PROBLEM >> Identify each of the lines below that contains the word "Notifications", and copy every one of them in full.

*** DATA LINES

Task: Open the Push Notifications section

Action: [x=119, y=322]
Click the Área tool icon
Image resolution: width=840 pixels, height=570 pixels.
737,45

******

WRITTEN ANSWER >>
Task: Open the Push Notifications section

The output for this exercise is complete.